TASK TO COMPLETE: As you write out the lines from the one containing "Task: Click the Добавить в подборку button" through the last line of the records, keep them exact and leave out pictures.

Start of EXTRACTED ENTRIES

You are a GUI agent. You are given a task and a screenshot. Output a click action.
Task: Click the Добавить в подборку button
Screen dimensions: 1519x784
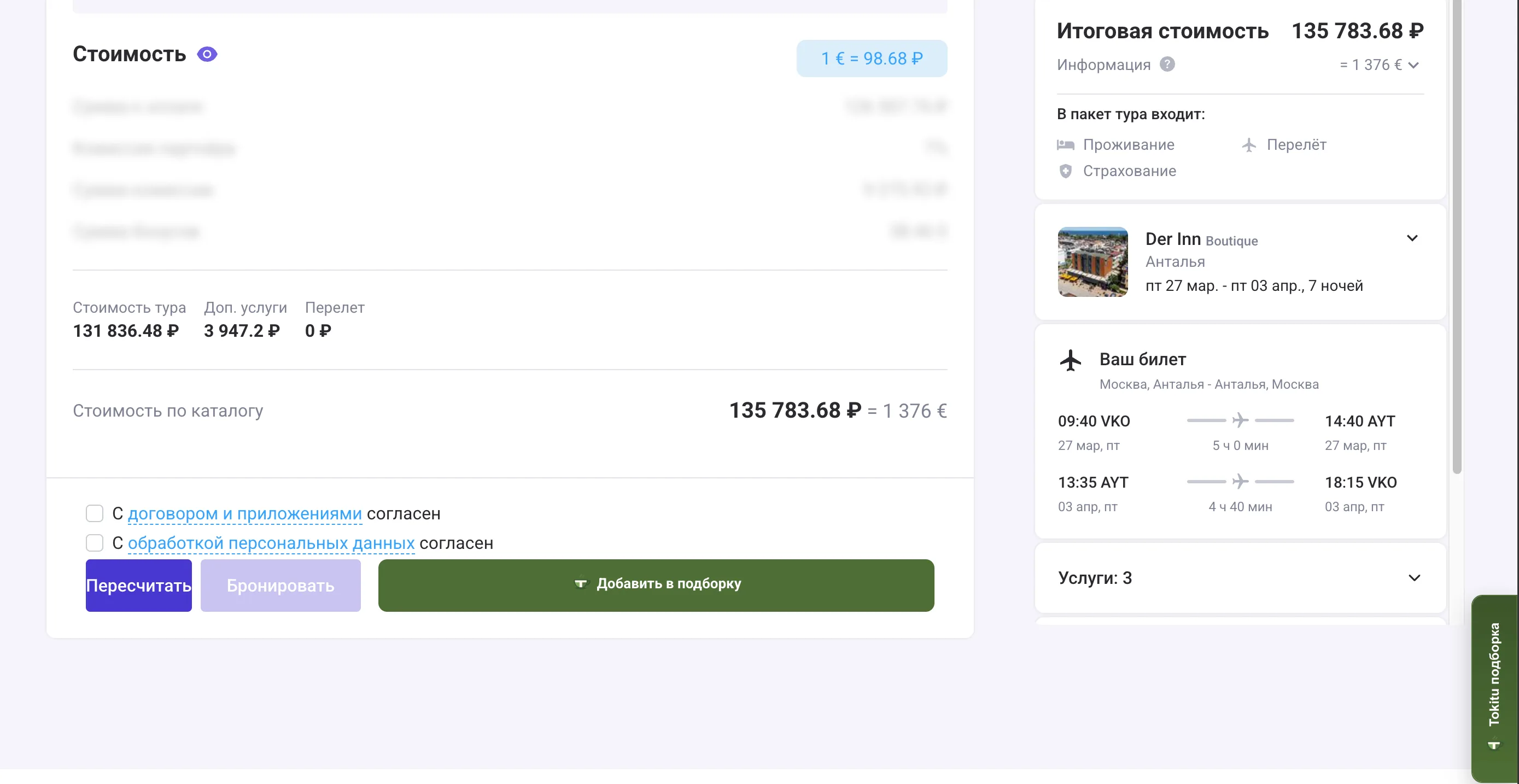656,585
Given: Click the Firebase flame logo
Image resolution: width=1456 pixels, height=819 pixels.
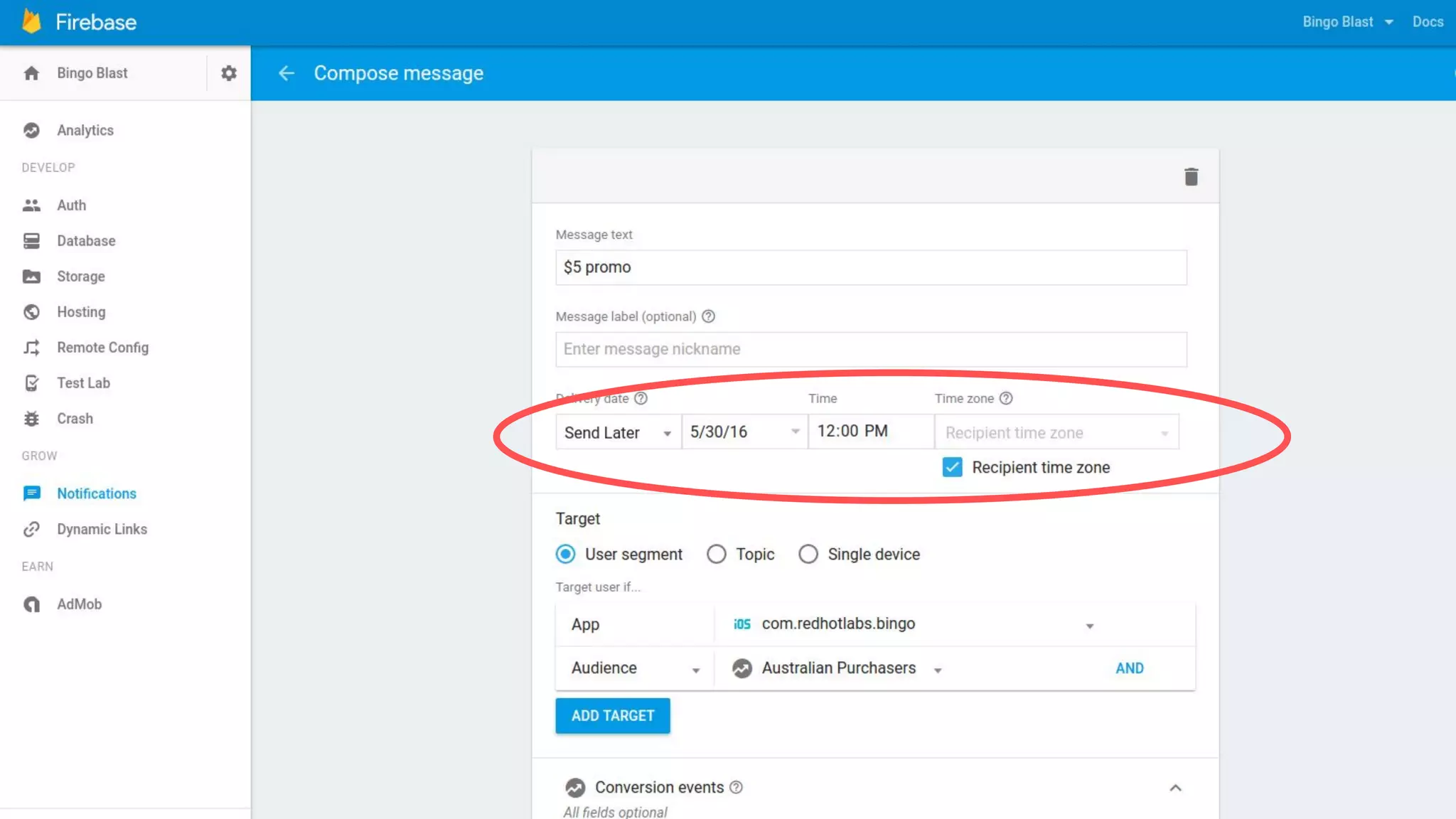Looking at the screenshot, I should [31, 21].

End of EXTRACTED ENTRIES

PROBLEM SOLUTION:
Task: Click the Добавить в подборку button
Screen dimensions: 1519x784
656,585
Given: Click the Firebase flame logo
Image resolution: width=1456 pixels, height=819 pixels.
Looking at the screenshot, I should [31, 21].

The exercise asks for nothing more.